Saat ini gadis itu sedang menuju ke gedung jurusan psikologi sehabis dari fakultas ekonomi. Ia memasuki gedung asing baginya itu lalu menuju lorong kelas yang terlihat mirip namun terlihat asing. Tentu saja, gadis berambut panjang itu mencari keberadaan bestienya.
Dian yang baru keluar dari kelas setelah menyelesaikan MK, melihat gadis yang tidak asing baginya, tentu saja pemuda itu langsung menyapanya.
"Alora kan?"
Gadis itu hanya mengangguk lalu tersenyum canggung.
"Kamu ngapain di sini?" Tanya Dian.
"Aku cari Lia, kamu ada lihat nggak dia di mana?" Alora kembali celingak-celinguk memperhatikan segala sudut.
"Lia nggak datang hari ini!" Sahut Dian yang heran melihat gadis di depannya itu.
"Apa?" Bola mata gadis itu membulat.
Dian terus meilirik Alora dan terlihat ingin menyampaikan sesuatu.
Di kantin, dua kopi hangat yang tertera dalam cangkir di atas meja itu milik Alora dan Dian. Keduanya duduk saling berhadapan dalam suhu dingin di tengah rintik hujan yang menyapa bumi.
"Harusnya loe telpon Lia dulu! Jangan langsung cari, kan sia-sia aja loe kemari" ucap Andi setelah satu teguk kopi hangat di depannya.
"Hpku ketinggalan di rumah!" Sahut Alora lesu laku menghela berat nafas dan mengangkat cangkir kopi yang ditiup sebentar lalu meminumnya.
Dian tampak melirik kanan-kiriĀ menilik segala penjuru.
"Loe cari apaan?" Tanya Alora.
"Dua cowo yang datang hari itu!"
"Maksud loe Andre dan Beni?" Alora terheran.
"Iya gua mau lihat siapa yang akan datang hari ini!" Pemuda itu masih celingak-celinguk.
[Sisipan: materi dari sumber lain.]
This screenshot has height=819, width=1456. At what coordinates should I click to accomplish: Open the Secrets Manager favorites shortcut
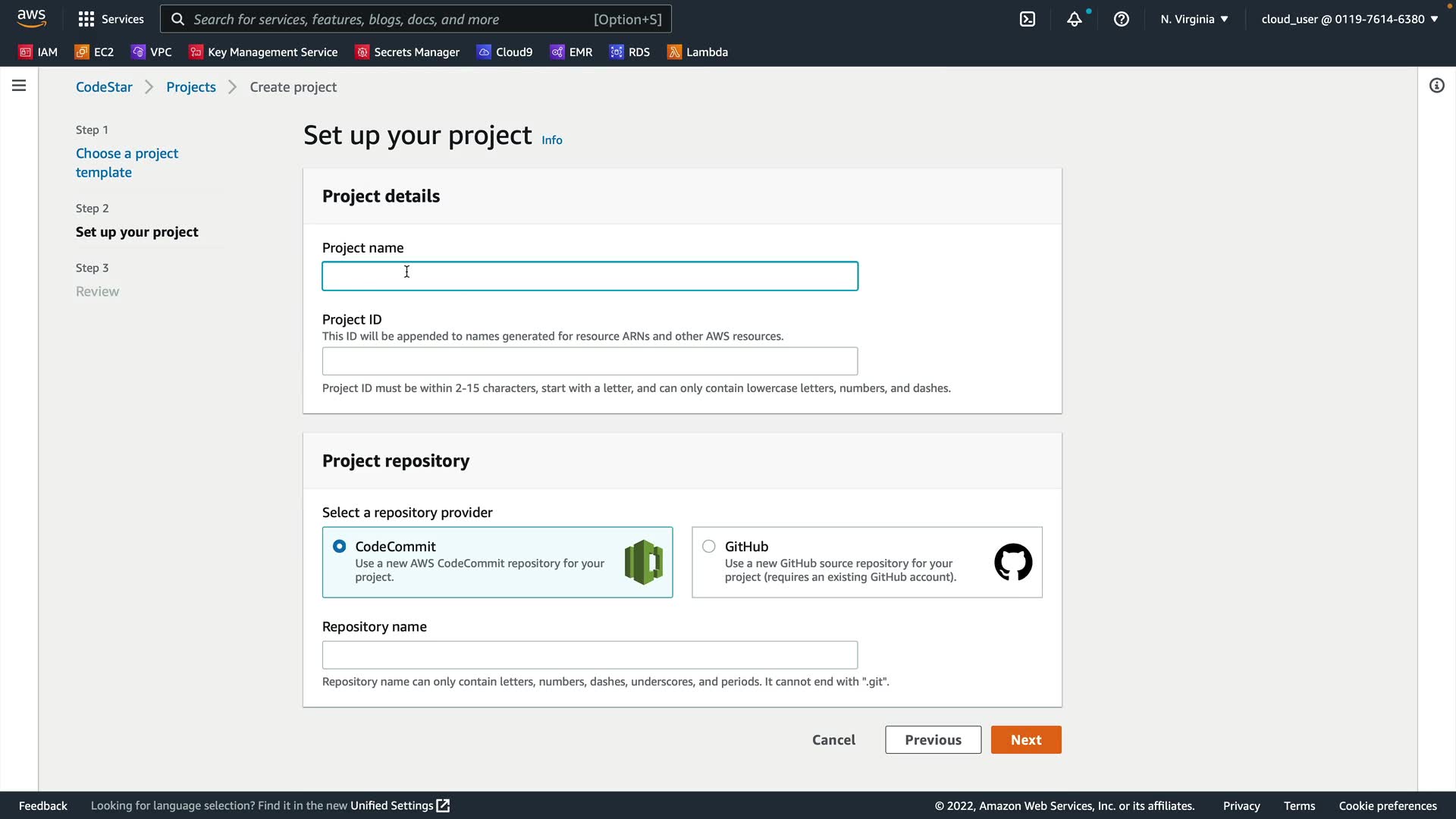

"Nggak akan ada yang datang hari ini!" Sahut Alora lalu kembali meneguk kopinya.
"Btw... dua cowo itu siapa? Kok kayaknya mereka tertarik banget sama loe?"
"Loe penasaran? Kenapa dua cowo ganteng bisa deket sama gua gitu? Semua orang yang baru ngobrol sama gua pasti nanyain itu!"
"Iya gua penasaran!"
"Yang satu pacar gua, satu lagi.. temen SMA gua!"
"Jadi yang tinggi putih itu, cowo loe dan yang ngasih baju itu teman SMA" Dian mengangguk-angguk dengan mulut berbentuk O, mengisyaratkan ia baru tau.
"Untuk apa sih loe nanyain mereka?"
"Supaya gua bisa menilai"
"Untuk apa loe menilai? Nggak ada manfaat signifikan juga buat loe!"
"Yaah gua pengen tau aja, siapa tau suatu saat kita jadi rekan kerja atau rekan bisnis, jadi gua tau"
"Kenapa orang-orang suka menilai orang lain sesuai dengan standar mereka sendiri? Pernah nggak mereka menilai diri dulu sebelum memberikan penilaian pada orang lain?"
"Iya sih loe bener!"
"Cuman mengingatkan, yang terlihat tidak mencerminkan yang sebenarnya terjadi" kalimat Alora yang membuat Dian sedikit merenung.
Alora berdiri setelah mengecek jam di tangannya. "Gua pergi dulu!" Lalu melangkahkan kakinya menjauh.
"Ini alasannya? Karena loe berbeda dari yang lain!" Pikir Dian lalu tersenyum dan meneguk kopinya lagi.
...
Alora menemui Andre yang baru selesai kelas di depan fakultas mereka.
"Sayang udah makan?" Tanya Andre lalu meraih tangan pacarnya.
"Iya, tadi gua makan di kantin!" Sahut Alora.
"Aku telpon kok nggak diangkat?"
Andre melepas genggamannya dari tangan Alora lalu merangkul bahunya.
"Aku kangen sama kamu" ucap Andre lalu tersenyum lebar. Gadis itu mendongak menatap pemuda itu lalu ikut tersenyum gemas melihat pacarnya.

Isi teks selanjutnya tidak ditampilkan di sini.